> _What is needed_
Nothing in the entries may be dropped: restate them word for word.

> _Provided material_
######

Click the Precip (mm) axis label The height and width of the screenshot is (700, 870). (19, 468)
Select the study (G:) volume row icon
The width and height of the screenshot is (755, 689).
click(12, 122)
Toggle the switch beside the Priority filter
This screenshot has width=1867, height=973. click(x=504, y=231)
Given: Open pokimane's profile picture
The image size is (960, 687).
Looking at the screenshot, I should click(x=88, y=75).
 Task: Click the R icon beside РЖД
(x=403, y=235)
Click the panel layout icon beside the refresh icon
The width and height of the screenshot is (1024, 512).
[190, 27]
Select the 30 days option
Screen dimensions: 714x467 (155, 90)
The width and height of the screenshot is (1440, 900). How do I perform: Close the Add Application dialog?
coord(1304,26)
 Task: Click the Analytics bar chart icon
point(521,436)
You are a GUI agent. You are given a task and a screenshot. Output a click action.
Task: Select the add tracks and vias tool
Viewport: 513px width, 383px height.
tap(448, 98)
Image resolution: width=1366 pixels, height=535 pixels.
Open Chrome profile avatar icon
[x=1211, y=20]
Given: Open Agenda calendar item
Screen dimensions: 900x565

######

> _Response_
Click the Precip (mm) axis label The height and width of the screenshot is (700, 870). (19, 468)
Select the study (G:) volume row icon
The width and height of the screenshot is (755, 689).
click(12, 122)
Toggle the switch beside the Priority filter
This screenshot has width=1867, height=973. click(x=504, y=231)
Given: Open pokimane's profile picture
The image size is (960, 687).
Looking at the screenshot, I should click(x=88, y=75).
 Task: Click the R icon beside РЖД
(x=403, y=235)
Click the panel layout icon beside the refresh icon
The width and height of the screenshot is (1024, 512).
[190, 27]
Select the 30 days option
Screen dimensions: 714x467 (155, 90)
The width and height of the screenshot is (1440, 900). How do I perform: Close the Add Application dialog?
coord(1304,26)
 Task: Click the Analytics bar chart icon
point(521,436)
You are a GUI agent. You are given a task and a screenshot. Output a click action.
Task: Select the add tracks and vias tool
Viewport: 513px width, 383px height.
tap(448, 98)
Image resolution: width=1366 pixels, height=535 pixels.
Open Chrome profile avatar icon
[x=1211, y=20]
Given: Open Agenda calendar item
Screen dimensions: 900x565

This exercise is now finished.